**PROBLEM DETAILS:** Below are some records; quote exactly the lines from the one that contains "Instruction: Activate the ЛАЗЕР (laser) tool" through the one that contains "Click the selected 9.9 price text", inclusive, and no others.

**RAW DATA:**
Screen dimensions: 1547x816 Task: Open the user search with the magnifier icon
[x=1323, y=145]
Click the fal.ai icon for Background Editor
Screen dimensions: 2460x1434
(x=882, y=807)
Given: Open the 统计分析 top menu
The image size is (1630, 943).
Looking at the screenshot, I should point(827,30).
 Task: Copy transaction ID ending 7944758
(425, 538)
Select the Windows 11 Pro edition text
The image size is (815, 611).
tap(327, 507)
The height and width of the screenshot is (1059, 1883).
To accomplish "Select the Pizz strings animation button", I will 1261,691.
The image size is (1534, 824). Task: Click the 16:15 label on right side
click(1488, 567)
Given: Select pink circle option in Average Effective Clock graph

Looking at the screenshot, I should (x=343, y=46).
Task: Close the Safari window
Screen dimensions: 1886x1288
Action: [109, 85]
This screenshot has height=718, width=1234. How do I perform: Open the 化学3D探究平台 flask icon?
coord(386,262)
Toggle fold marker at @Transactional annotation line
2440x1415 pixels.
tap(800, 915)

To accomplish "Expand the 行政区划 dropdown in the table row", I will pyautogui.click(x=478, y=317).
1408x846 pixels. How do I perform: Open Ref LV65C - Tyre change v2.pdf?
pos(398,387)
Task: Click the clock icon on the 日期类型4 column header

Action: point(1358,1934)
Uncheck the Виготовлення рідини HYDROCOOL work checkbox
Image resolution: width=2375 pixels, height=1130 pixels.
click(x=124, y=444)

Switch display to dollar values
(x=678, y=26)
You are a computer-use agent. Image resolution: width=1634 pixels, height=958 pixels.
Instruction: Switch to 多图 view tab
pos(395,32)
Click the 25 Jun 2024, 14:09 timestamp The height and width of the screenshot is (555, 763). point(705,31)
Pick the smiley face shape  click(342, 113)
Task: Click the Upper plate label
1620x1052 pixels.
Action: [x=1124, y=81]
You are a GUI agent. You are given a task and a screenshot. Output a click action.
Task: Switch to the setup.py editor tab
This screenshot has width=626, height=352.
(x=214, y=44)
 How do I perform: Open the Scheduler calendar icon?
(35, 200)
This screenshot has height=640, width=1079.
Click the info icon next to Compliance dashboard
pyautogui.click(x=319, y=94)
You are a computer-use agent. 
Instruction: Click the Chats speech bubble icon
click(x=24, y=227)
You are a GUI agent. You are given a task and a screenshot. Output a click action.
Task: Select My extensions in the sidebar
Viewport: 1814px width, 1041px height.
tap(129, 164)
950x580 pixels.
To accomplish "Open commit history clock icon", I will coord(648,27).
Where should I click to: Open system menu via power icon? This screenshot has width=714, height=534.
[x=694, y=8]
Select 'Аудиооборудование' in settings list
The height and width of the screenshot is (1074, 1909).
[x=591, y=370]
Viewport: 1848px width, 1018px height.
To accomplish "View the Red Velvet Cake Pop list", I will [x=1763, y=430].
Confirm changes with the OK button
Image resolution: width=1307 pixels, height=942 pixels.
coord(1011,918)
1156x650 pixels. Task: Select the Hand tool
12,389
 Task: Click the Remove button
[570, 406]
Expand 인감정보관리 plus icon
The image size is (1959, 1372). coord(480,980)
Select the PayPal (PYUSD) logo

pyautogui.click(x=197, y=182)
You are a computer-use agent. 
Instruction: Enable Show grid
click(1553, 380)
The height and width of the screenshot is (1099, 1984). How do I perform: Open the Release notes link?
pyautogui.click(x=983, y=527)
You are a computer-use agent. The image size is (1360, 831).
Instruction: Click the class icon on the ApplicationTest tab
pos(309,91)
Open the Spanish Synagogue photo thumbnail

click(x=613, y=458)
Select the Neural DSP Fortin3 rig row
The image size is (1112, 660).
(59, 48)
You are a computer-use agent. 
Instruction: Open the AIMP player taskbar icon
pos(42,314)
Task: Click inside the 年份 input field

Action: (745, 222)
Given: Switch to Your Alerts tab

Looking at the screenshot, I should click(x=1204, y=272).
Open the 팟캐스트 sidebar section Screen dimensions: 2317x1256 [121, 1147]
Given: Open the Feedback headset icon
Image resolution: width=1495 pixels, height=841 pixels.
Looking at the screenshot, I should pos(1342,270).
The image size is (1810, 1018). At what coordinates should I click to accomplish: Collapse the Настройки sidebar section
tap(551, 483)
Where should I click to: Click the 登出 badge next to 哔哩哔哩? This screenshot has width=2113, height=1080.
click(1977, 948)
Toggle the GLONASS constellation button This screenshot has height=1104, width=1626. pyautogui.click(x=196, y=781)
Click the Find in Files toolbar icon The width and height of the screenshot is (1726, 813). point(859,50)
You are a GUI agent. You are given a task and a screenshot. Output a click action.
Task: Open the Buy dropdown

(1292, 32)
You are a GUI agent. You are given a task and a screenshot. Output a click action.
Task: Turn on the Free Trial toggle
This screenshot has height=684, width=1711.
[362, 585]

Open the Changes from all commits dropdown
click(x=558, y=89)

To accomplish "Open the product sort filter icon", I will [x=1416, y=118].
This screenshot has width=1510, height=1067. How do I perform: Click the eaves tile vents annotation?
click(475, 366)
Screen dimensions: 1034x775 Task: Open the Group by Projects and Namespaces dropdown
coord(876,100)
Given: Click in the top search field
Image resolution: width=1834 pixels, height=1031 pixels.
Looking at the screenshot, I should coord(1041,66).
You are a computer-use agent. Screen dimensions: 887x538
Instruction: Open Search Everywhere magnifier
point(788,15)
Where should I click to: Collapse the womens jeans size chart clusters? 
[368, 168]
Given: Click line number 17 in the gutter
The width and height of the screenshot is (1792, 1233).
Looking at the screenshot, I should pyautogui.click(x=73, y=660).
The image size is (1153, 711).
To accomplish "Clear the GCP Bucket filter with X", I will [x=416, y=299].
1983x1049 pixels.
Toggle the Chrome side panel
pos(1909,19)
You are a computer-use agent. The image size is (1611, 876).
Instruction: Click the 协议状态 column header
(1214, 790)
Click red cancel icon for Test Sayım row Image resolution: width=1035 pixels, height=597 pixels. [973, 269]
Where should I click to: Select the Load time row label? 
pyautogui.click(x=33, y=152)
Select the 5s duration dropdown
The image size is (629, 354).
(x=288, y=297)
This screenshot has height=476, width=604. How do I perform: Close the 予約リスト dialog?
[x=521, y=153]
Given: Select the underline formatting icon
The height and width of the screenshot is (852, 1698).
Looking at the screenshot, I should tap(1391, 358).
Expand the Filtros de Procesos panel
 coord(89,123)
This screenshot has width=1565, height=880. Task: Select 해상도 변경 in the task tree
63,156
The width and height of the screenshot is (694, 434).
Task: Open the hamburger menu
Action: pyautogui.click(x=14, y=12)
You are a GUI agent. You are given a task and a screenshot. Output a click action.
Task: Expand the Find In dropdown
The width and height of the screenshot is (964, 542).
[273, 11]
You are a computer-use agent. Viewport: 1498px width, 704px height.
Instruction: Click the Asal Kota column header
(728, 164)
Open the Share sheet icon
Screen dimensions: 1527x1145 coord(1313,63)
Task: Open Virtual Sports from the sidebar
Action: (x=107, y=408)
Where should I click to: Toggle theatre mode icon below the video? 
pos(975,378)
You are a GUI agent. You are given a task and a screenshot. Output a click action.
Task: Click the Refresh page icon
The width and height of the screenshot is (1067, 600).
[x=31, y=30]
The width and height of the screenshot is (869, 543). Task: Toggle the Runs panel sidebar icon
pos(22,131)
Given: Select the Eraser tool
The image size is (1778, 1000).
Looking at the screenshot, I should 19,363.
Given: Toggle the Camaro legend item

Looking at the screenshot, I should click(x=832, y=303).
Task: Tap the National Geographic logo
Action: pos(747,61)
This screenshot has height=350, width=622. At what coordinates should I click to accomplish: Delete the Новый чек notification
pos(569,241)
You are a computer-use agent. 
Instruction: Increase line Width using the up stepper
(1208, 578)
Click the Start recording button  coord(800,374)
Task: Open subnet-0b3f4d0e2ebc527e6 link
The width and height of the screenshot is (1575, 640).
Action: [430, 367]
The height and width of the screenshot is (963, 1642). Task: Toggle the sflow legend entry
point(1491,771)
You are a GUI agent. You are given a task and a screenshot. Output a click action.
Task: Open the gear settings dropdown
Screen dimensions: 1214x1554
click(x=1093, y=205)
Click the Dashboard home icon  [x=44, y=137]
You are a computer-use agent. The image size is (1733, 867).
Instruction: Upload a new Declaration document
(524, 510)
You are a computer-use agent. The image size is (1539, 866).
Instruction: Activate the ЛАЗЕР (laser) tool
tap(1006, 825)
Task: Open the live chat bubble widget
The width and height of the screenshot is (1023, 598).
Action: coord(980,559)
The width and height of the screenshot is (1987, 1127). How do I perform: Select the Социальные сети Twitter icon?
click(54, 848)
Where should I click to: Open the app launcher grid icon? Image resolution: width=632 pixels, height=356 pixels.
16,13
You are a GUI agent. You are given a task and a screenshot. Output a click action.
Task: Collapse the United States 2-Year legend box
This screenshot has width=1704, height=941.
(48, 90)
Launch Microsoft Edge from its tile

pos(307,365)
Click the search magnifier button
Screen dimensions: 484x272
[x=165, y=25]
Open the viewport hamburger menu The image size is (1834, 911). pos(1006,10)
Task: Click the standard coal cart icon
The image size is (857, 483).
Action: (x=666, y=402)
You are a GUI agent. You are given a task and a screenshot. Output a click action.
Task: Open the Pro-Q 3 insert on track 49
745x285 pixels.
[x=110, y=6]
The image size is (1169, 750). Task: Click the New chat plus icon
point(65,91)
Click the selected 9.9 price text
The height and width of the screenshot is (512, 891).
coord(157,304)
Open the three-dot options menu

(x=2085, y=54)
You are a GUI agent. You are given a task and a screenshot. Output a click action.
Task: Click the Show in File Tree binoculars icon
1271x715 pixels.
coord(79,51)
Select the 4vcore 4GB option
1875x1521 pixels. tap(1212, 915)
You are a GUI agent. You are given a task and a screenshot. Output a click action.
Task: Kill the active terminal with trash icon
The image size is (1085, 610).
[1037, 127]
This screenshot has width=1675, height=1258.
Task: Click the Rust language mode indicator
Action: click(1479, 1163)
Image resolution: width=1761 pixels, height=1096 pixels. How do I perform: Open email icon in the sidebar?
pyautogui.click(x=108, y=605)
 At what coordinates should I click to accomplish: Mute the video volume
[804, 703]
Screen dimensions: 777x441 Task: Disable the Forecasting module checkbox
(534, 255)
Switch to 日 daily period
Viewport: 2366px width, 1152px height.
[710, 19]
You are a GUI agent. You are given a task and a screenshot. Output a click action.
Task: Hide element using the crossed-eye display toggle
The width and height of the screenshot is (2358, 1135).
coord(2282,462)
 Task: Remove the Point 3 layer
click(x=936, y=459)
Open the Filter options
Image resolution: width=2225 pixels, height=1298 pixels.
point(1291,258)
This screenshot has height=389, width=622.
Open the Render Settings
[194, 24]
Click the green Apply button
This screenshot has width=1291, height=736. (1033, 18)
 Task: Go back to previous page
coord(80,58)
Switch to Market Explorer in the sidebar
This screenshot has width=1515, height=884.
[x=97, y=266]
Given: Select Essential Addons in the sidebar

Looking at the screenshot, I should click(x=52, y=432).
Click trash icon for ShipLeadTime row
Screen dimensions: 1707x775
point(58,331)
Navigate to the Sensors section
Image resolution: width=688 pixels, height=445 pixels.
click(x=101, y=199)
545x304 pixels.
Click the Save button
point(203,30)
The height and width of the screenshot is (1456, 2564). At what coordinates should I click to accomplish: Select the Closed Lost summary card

**EXERCISE ANSWER:**
Instruction: Activate the ЛАЗЕР (laser) tool
tap(1006, 825)
Task: Open the live chat bubble widget
The width and height of the screenshot is (1023, 598).
Action: coord(980,559)
The width and height of the screenshot is (1987, 1127). How do I perform: Select the Социальные сети Twitter icon?
click(54, 848)
Where should I click to: Open the app launcher grid icon? Image resolution: width=632 pixels, height=356 pixels.
16,13
You are a GUI agent. You are given a task and a screenshot. Output a click action.
Task: Collapse the United States 2-Year legend box
This screenshot has width=1704, height=941.
(48, 90)
Launch Microsoft Edge from its tile

pos(307,365)
Click the search magnifier button
Screen dimensions: 484x272
[x=165, y=25]
Open the viewport hamburger menu The image size is (1834, 911). pos(1006,10)
Task: Click the standard coal cart icon
The image size is (857, 483).
Action: (x=666, y=402)
You are a GUI agent. You are given a task and a screenshot. Output a click action.
Task: Open the Pro-Q 3 insert on track 49
745x285 pixels.
[x=110, y=6]
The image size is (1169, 750). Task: Click the New chat plus icon
point(65,91)
Click the selected 9.9 price text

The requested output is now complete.